■ WHAT IS REQUIRED
Find the word "computer" in the records below. List each line containing it.

Stored records:
<<<<

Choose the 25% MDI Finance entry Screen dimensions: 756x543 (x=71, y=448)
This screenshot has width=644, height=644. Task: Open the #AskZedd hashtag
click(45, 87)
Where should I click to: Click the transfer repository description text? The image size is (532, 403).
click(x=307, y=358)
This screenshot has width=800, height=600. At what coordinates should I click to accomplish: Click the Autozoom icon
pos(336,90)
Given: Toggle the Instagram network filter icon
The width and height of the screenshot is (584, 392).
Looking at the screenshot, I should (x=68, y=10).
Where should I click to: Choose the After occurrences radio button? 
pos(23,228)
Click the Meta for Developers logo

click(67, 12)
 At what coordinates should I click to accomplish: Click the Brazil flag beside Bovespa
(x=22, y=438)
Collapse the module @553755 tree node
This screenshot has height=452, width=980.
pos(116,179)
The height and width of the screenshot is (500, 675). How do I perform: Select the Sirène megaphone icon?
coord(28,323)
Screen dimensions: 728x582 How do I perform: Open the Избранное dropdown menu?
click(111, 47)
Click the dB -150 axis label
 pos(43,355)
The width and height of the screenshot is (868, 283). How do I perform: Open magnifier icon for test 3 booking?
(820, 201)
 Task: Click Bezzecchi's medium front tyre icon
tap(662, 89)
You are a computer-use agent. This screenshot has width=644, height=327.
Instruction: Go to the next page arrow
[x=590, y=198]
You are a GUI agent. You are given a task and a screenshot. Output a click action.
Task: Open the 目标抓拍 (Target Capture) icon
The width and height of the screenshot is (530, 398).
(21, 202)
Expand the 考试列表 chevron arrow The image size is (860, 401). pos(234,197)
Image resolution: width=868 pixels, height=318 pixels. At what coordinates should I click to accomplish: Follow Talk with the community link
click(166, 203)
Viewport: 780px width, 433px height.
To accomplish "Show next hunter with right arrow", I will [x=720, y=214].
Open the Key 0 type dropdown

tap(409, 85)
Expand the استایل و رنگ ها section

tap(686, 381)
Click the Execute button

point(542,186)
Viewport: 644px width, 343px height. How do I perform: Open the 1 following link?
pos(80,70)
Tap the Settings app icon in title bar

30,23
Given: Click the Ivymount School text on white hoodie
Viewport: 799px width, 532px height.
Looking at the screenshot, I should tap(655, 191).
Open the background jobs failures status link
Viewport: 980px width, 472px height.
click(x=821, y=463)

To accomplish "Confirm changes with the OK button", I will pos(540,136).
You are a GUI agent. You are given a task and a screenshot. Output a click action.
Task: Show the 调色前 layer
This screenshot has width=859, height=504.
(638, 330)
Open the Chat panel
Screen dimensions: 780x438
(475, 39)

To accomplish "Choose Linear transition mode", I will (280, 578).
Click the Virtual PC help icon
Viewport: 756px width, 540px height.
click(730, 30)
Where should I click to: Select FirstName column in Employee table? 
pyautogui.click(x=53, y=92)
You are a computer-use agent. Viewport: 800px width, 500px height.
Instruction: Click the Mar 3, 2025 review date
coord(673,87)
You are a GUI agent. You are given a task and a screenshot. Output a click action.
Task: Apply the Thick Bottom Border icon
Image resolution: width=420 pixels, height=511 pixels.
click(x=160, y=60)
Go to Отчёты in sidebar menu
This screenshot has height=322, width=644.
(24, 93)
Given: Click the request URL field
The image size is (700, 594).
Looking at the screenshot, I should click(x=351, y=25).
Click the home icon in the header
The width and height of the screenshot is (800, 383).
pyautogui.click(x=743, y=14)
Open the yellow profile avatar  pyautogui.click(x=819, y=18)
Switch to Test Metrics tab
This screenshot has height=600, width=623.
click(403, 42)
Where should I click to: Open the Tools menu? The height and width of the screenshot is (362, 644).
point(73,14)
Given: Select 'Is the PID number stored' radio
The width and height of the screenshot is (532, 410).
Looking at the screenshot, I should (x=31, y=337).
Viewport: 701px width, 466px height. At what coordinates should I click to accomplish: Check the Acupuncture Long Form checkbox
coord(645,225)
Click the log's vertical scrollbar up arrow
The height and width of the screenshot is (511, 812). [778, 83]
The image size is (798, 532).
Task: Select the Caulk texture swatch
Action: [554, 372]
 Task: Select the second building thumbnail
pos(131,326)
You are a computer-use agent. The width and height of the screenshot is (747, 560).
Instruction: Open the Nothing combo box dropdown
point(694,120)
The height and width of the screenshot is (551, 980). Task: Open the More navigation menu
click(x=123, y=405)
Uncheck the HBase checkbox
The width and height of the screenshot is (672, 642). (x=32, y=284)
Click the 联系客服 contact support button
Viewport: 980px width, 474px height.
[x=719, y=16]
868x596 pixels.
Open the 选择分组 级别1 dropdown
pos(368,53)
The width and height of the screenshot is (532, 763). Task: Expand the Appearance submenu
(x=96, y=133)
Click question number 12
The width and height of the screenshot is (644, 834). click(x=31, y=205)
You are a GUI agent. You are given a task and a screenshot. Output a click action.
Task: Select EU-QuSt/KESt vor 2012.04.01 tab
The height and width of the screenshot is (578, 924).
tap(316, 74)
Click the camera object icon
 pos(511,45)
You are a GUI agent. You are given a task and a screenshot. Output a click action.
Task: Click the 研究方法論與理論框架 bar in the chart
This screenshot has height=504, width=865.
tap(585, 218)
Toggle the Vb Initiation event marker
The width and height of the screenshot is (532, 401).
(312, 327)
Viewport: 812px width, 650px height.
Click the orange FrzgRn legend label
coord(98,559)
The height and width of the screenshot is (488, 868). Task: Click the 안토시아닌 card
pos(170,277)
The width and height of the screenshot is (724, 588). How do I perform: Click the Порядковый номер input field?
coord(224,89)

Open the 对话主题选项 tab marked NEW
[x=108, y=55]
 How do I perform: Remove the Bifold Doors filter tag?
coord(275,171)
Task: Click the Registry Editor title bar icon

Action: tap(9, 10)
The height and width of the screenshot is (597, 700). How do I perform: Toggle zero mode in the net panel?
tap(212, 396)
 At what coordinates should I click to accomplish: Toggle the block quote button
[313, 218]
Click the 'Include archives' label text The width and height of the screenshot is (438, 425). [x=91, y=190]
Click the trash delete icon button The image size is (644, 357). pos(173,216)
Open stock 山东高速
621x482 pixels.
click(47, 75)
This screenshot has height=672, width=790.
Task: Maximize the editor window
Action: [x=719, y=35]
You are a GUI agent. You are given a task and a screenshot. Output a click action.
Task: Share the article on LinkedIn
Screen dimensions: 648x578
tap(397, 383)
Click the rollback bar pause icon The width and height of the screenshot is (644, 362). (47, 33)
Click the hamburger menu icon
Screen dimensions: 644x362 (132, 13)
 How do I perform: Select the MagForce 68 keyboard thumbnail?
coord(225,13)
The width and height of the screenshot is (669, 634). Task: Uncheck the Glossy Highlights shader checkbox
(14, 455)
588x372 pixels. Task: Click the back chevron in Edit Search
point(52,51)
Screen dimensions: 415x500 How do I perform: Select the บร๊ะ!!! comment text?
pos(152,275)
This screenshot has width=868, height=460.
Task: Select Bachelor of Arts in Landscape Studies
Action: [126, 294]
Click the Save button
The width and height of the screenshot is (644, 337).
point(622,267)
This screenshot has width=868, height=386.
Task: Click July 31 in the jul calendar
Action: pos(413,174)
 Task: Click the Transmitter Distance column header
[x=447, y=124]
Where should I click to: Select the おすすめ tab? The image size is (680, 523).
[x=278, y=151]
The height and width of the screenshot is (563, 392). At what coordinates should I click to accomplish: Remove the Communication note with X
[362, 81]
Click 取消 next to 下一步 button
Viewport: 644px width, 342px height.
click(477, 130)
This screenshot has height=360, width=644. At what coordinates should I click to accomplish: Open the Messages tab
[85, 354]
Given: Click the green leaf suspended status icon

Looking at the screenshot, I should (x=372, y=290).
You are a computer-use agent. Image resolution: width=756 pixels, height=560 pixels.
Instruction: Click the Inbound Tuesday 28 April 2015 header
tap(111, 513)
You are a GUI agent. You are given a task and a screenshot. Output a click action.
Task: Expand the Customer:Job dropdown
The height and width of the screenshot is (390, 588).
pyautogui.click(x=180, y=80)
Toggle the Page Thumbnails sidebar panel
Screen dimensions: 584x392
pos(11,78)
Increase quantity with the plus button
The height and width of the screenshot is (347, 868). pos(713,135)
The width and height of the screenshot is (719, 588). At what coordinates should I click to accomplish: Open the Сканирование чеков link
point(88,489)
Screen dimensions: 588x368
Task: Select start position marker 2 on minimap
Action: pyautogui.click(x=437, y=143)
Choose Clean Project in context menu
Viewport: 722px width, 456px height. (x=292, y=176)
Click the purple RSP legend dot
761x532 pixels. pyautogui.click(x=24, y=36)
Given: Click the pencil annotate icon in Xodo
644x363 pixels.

>>>>

■ ANSWER BOX
You are a computer-use agent. This screenshot has width=644, height=327.
You are a computer-use agent. Viewport: 800px width, 500px height.
You are a computer-use agent. The width and height of the screenshot is (747, 560).
You are a computer-use agent. Image resolution: width=756 pixels, height=560 pixels.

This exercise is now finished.